Capstone: Production Traffic for Task API
You have learned Gateway API fundamentals, configured Envoy Gateway, written HTTPRoutes, applied rate limiting, set up TLS, implemented traffic splitting, configured autoscaling with KEDA, and explored Envoy AI Gateway for LLM traffic. Each lesson added a pattern to your traffic-engineer skill. Now you will compose all these patterns into a production-ready traffic stack for your Task API.

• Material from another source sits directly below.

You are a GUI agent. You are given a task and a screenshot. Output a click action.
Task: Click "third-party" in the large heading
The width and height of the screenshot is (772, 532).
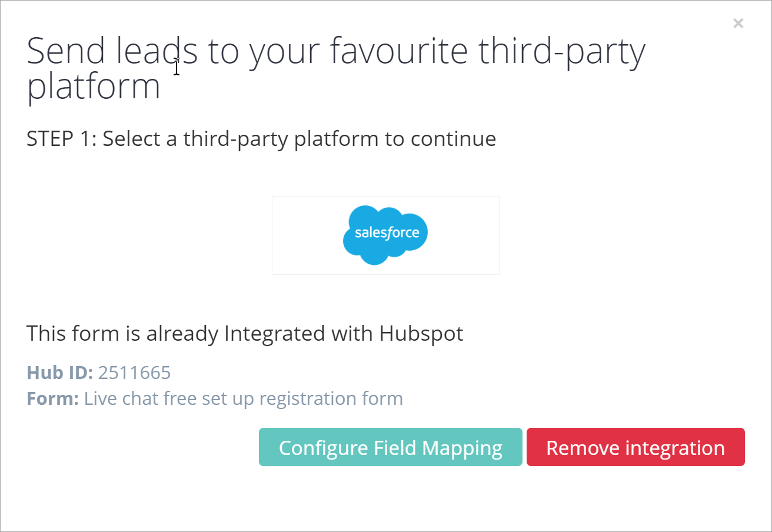click(x=561, y=52)
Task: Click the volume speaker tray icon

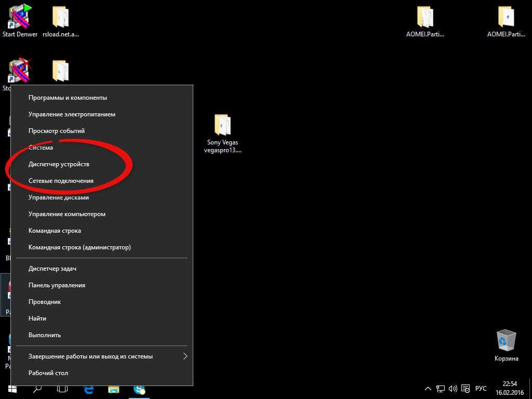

This capstone follows the specification-first approach. You will write a specification defining what "production-ready" means for your deployment, then use your traffic-engineer skill to generate configurations that meet those criteria. The goal is not just working configuration—it is configuration you can validate, defend, and evolve.
By the end, you will have a complete traffic engineering stack protecting your Task API: external access through Gateway, rate limiting per user, TLS termination, and autoscaling based on demand. You will also finalize your traffic-engineer skill as a reusable component for any future AI agent deployment.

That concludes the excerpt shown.